Improper mixing or storage especially important for Modified Live vaccines
- Refrigeration required for shipping and after reconstitution. Organisms remain viable for a limited amount of time after the vaccine powder is reconstituted - sensitive to heat, light, and only effective if used within hours after reconstitution.
- Use only diluent supplied by the manufacturer and in the correct quantity; never mix with other vaccines unless specifically recommended by the manufacturer
- Can be killed by chemical disinfectants so avoid contact with disinfectants used to sterilize needles and syringes etc.
- Not vaccinating all at risk animals;
- Not following label recommendations regarding vaccine quantity and timing– the most common mistake in vaccine programs is not giving the required booster. When first administered – a killed vaccine requires a booster dose within 2-4 wks (follow label instructions) and 1-4 times annually after the primary series.
Beef Quality Assurance and Vaccine Injections
(for a complete discussion, please refer to NYS Beef Quality Assurance)
Injections can cause detectable lesions at slaughter and have an effect on beef tenderness up to a year after administration. Muscle tissues respond to injections with increased amounts of connective tissue and fatty deposits. Meat tenderness is affected at the core of the lesion and up to several inches from the center of the injection site. To enhance beef quality and to minimize injection site reactions, the following recommendations are suggested:
- Use vaccines labeled for subcutaneous or under the skin use whenever possible. The best sites for subcutaneous injections are on the neck in front of the shoulder or behind the shoulder.
- Eliminate all intramuscular injections in the top butt and rounds to protect these higher priced cuts.
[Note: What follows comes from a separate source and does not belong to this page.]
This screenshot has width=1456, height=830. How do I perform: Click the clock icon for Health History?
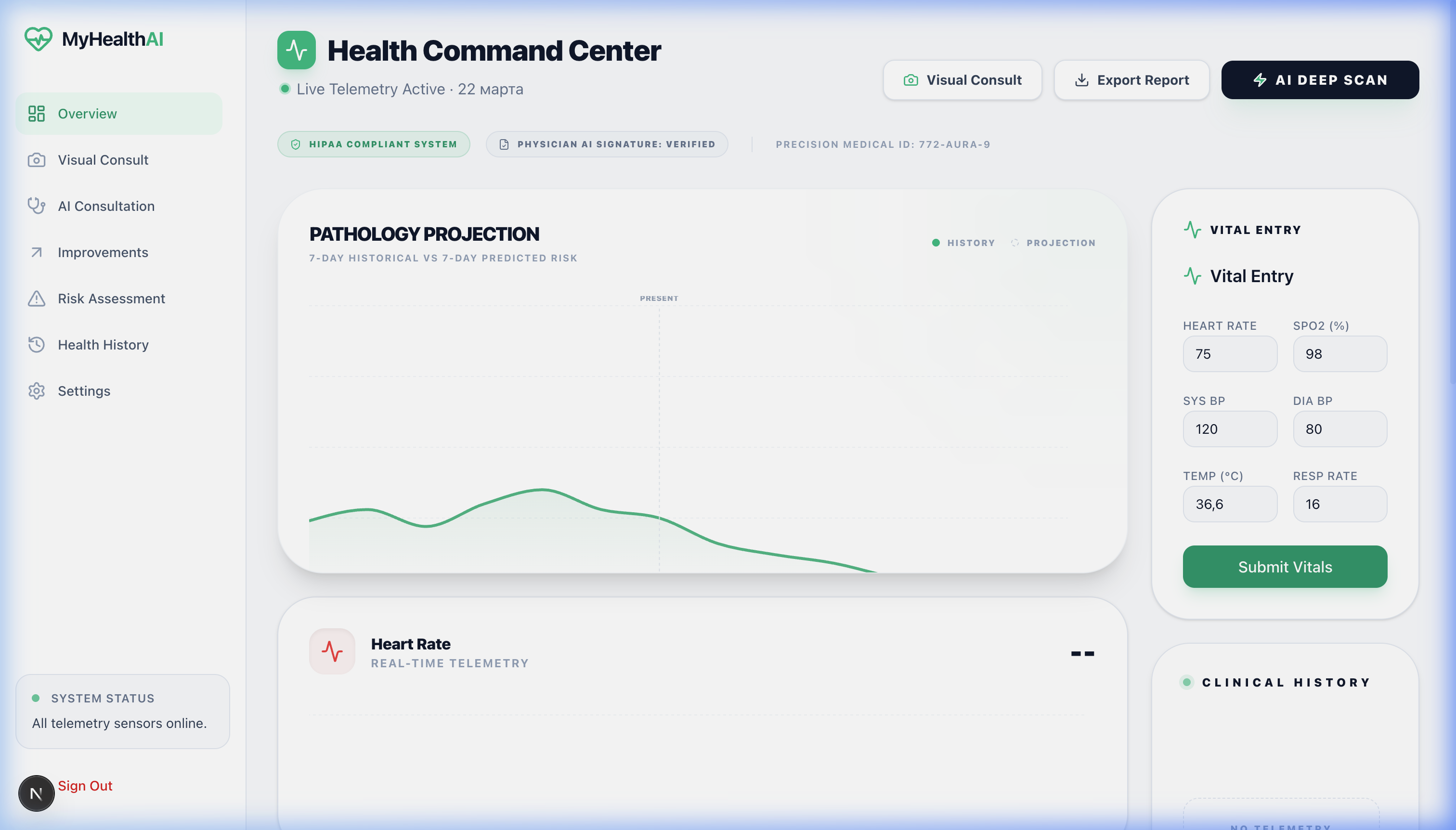(37, 344)
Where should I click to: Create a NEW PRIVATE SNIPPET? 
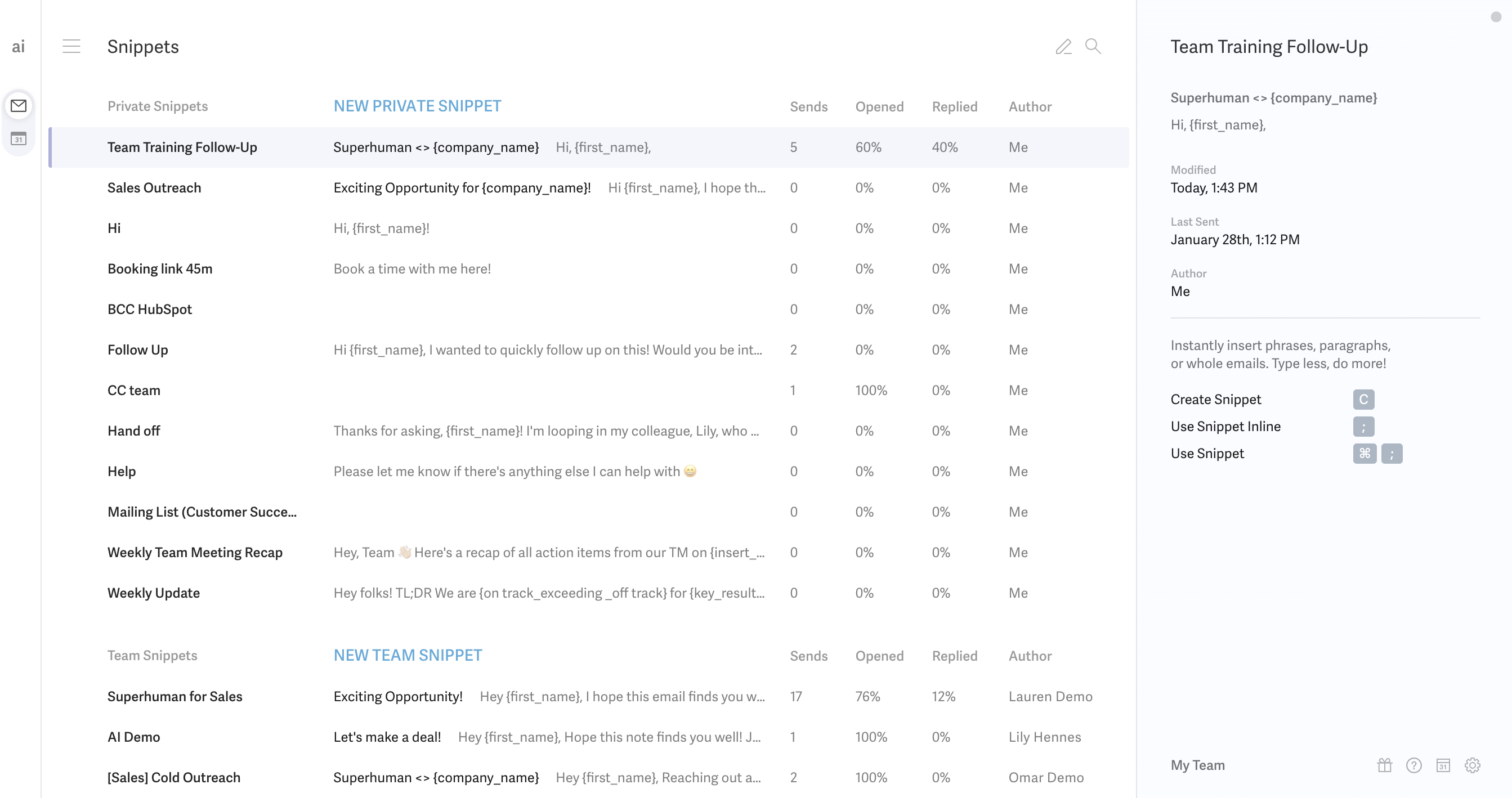click(417, 106)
The preferred sites for intramuscular injection include the large muscle masses of the shoulder and neck. Highly irritating intramuscular injections should be avoided in the neck near the spinal column.
- Inject in a clean site - Avoid injecting vaccines when animals’ coats are wet or muddy.
Single use needles are highly recommended for to prevent spread of blood born infections such as bovine leukosis virus, and anaplasmosis in endemic areas.
- While single use needles increase processing time and cost, they are recommended whenever possible. If multiple use needles are used, avoid overusing needles when injecting groups of animals or use of old needles. Needle points may develop burrs with multiple use which increase muscle damage. Needles should not be used more than 3 to 5 times if used for more than one animal because bacterial numbers increase rapidly with repeated use of needles.
- For subcutaneous use, a 16 or 18 gauge 3/4 or 1 inch needle is recommended. For intramuscular use, a 1 inch or 11/2 inch, 16 or 18 gauge needle is recommended.
- Use good sanitation techniques when withdrawing vaccines or medications from multidose bottles. Only withdraw vaccine from the source bottle with a sterile needle to avoid contaminating the remaining contents with dirt or manure.